With the stroke of a pen, the federal budget for fiscal year 2022-23 also closed a much-exploited loophole whereby many people were simply avoiding paying taxes in any jurisdiction and therefore living a tax-free existence. .
To be considered liable for tax in Pakistan, one must spend at least 120 days in the country. This has been reduced from an earlier duration of 180 days. However, it was possible for some people to stay outside Pakistan on a visit visa, or any other non-resident visa in any other jurisdiction, and avoid paying taxes in Pakistan. Being on a visit visa in a different jurisdiction, they could also avoid paying taxes in that jurisdiction.
Essentially, through frequent travel and deliberate avoidance of residing in any jurisdiction, it was possible to avoid paying income or wealth taxes. It was an effective tax avoidance strategy that would now be deemed ineffective.
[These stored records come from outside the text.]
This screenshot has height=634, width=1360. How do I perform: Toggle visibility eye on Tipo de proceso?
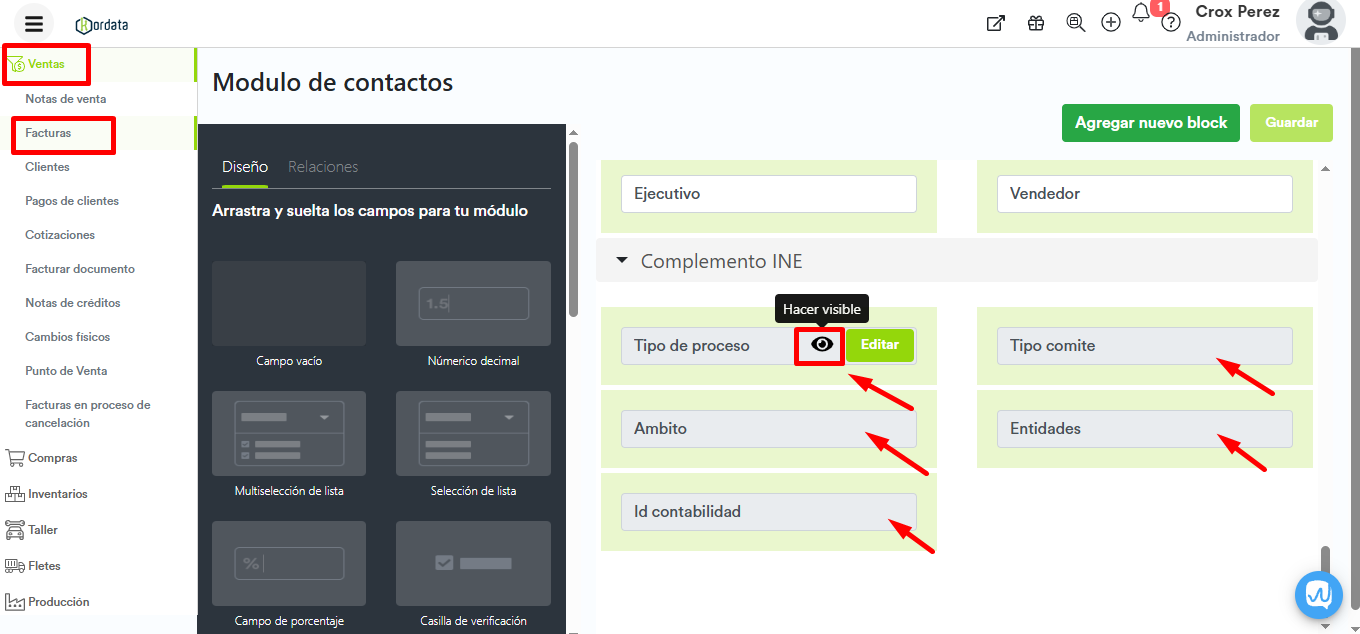tap(821, 345)
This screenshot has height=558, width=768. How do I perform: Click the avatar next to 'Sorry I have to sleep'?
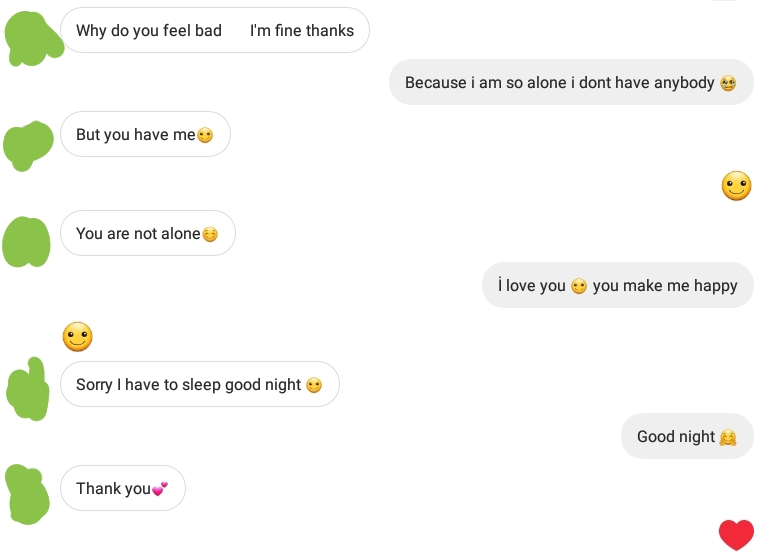coord(28,389)
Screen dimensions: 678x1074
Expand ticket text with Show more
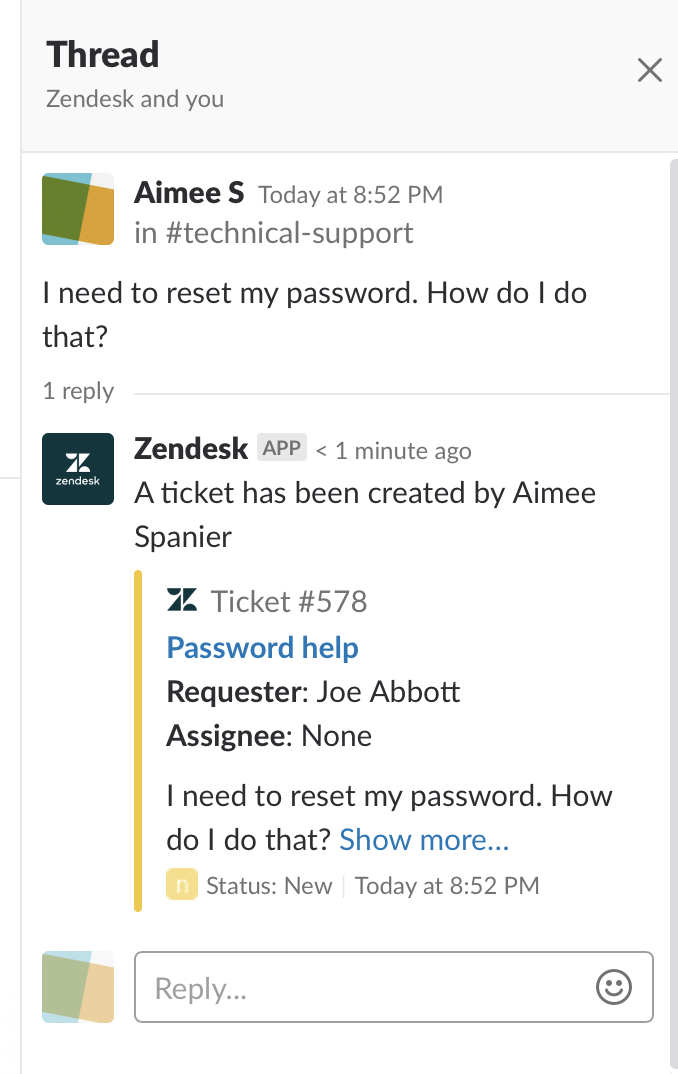(424, 840)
The budget simply proposes that if a Pakistani citizen is not tax resident in any other jurisdiction, they are tax resident in Pakistan regardless of time spent in Pakistan or elsewhere. This will ensure that they won’t get away with not paying taxes anywhere in the world, or more importantly without being tax residents anywhere in the world.
In most countries in the GCC region, there is no income tax, hence some confusion as to whether it will require mandatory filing of a tax return in Pakistan or whether you must be tax resident in Pakistan. As long as an individual is resident in another jurisdiction and has spent sufficient time there to become tax resident, they need not worry about this. Each jurisdiction has different minimum length requirements to become tax resident even if income tax is zero. Rest assured if one is tax resident in a foreign jurisdiction, this minor change should not concern them.